» Material for this task:
------------------------------------
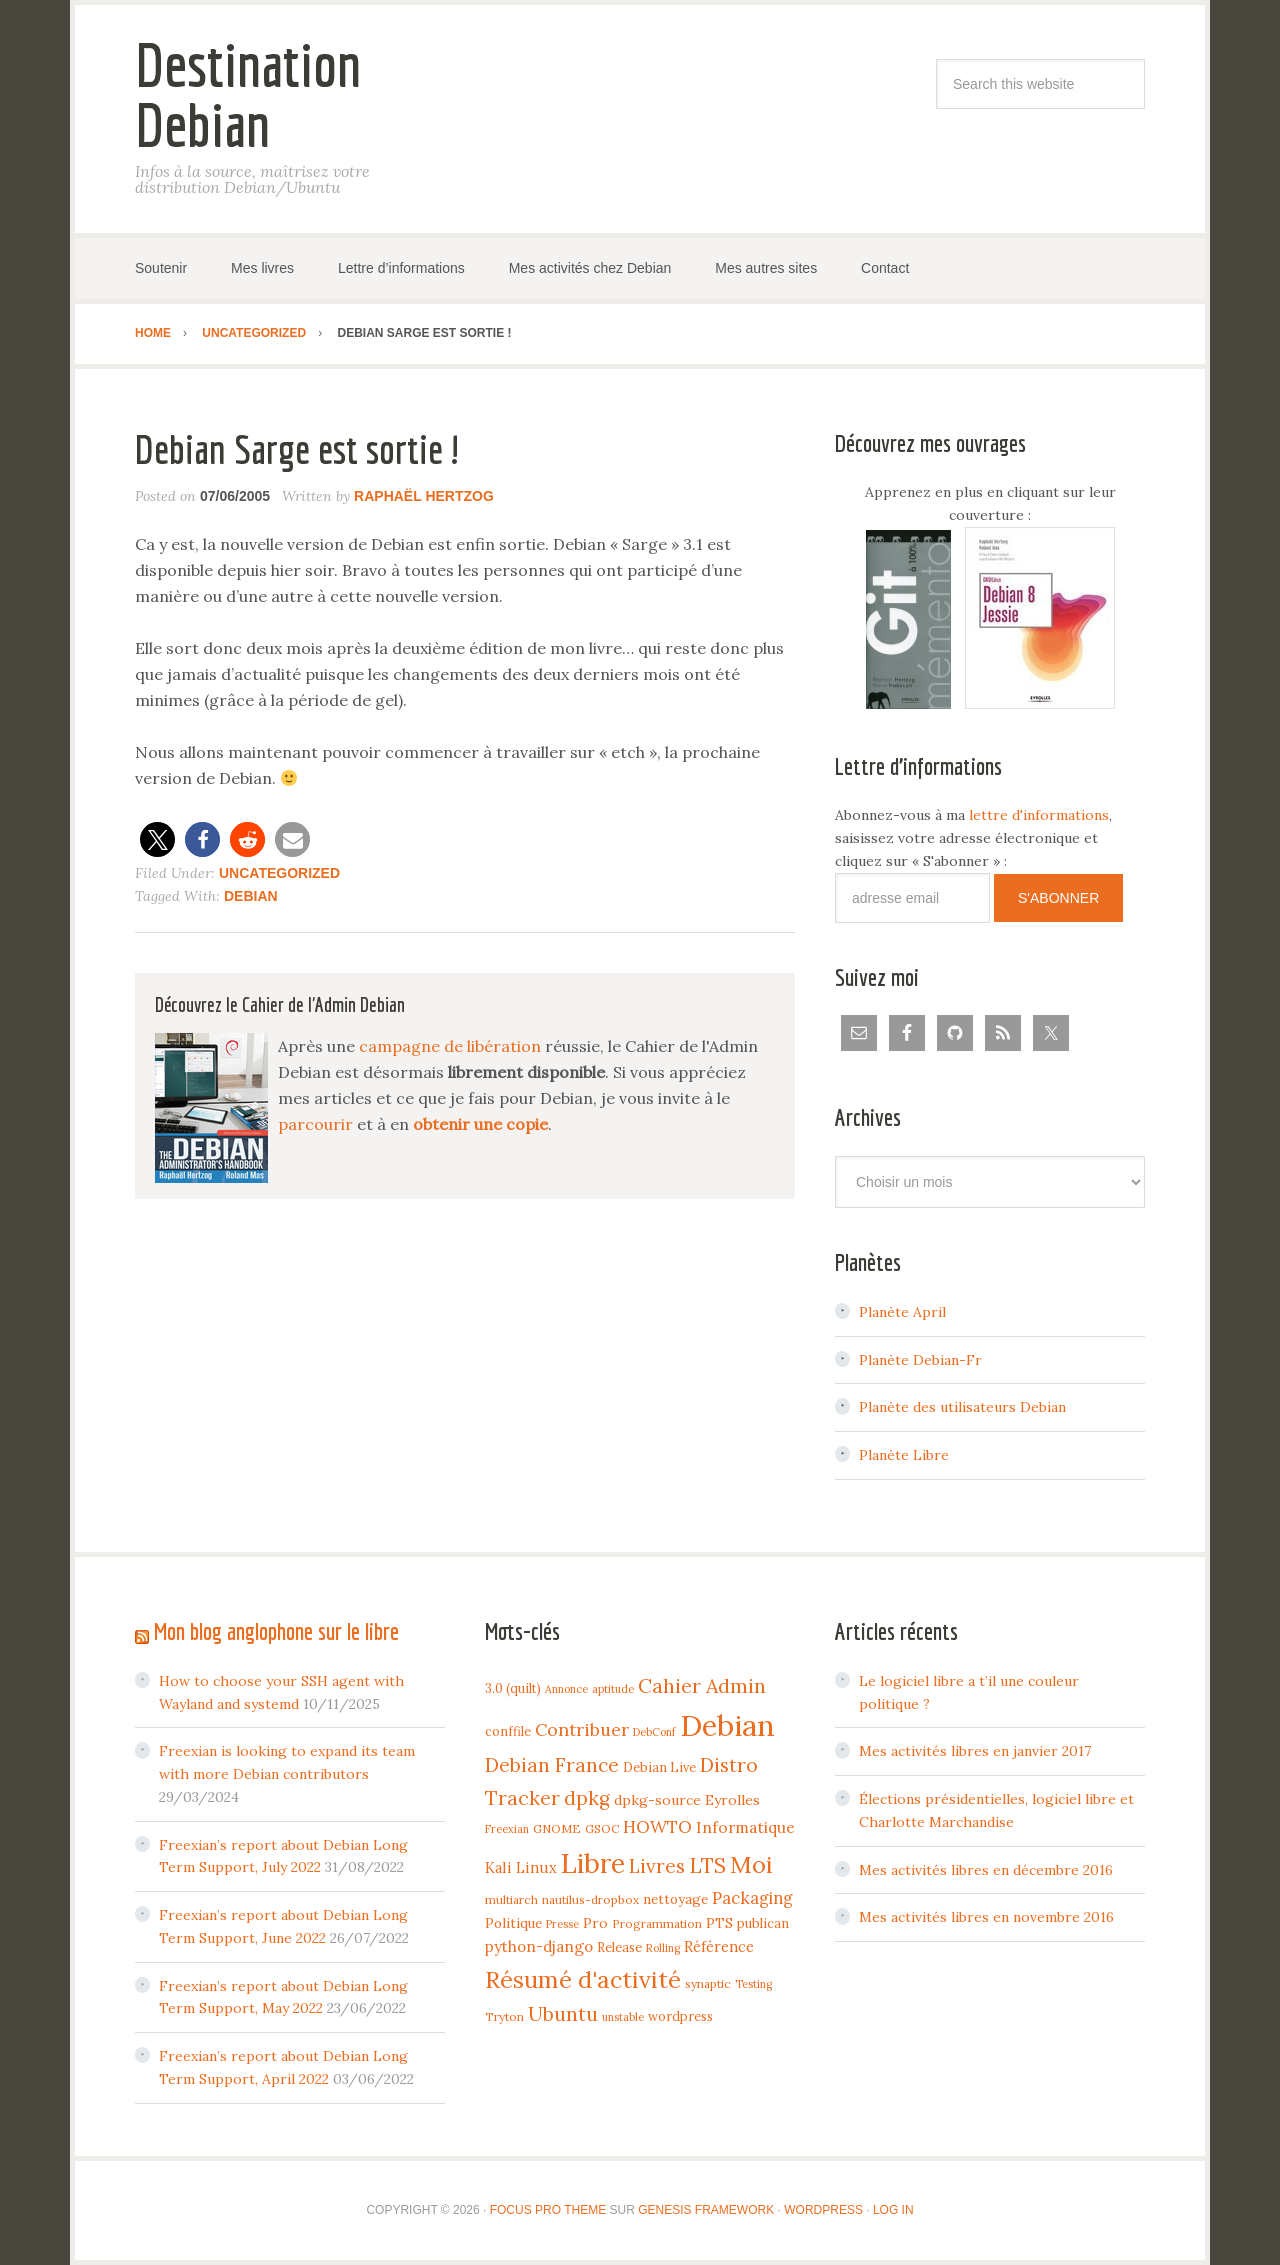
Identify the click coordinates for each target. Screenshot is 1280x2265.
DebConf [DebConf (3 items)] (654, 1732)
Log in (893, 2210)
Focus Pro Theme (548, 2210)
------------------------------------
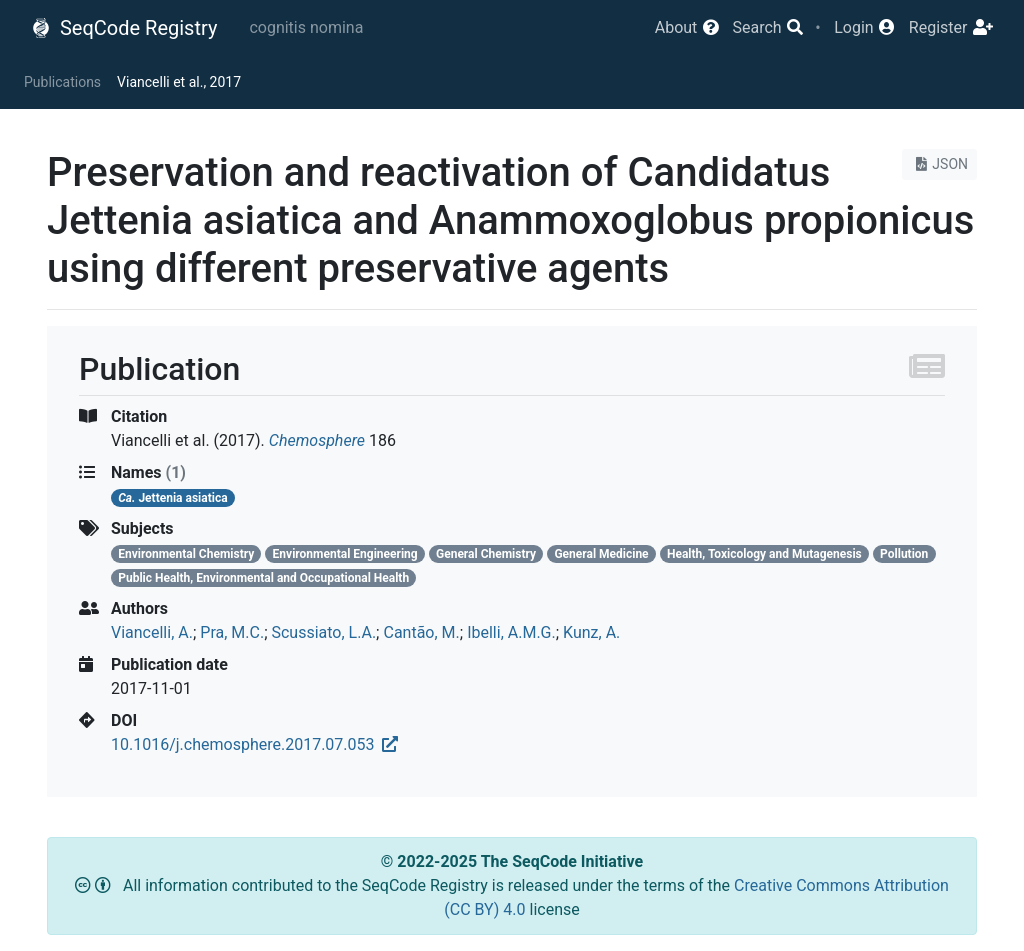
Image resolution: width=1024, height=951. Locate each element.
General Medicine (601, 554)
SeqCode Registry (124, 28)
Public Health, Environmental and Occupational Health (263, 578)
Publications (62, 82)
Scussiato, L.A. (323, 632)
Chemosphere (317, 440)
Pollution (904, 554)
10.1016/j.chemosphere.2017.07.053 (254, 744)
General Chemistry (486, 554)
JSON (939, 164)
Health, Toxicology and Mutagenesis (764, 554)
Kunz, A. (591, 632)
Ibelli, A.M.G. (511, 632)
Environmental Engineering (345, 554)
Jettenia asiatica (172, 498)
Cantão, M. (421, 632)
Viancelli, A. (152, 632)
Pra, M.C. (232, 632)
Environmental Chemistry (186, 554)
------------------------------------
» Task details: Only the lines above starting with the one with "Environmental Engineering (345, 554)" and going through the one with "Environmental Chemistry (186, 554)" are to be copied, word for word and with both ends kept.

» Problem solution:
Environmental Engineering (345, 554)
Jettenia asiatica (172, 498)
Cantão, M. (421, 632)
Viancelli, A. (152, 632)
Pra, M.C. (232, 632)
Environmental Chemistry (186, 554)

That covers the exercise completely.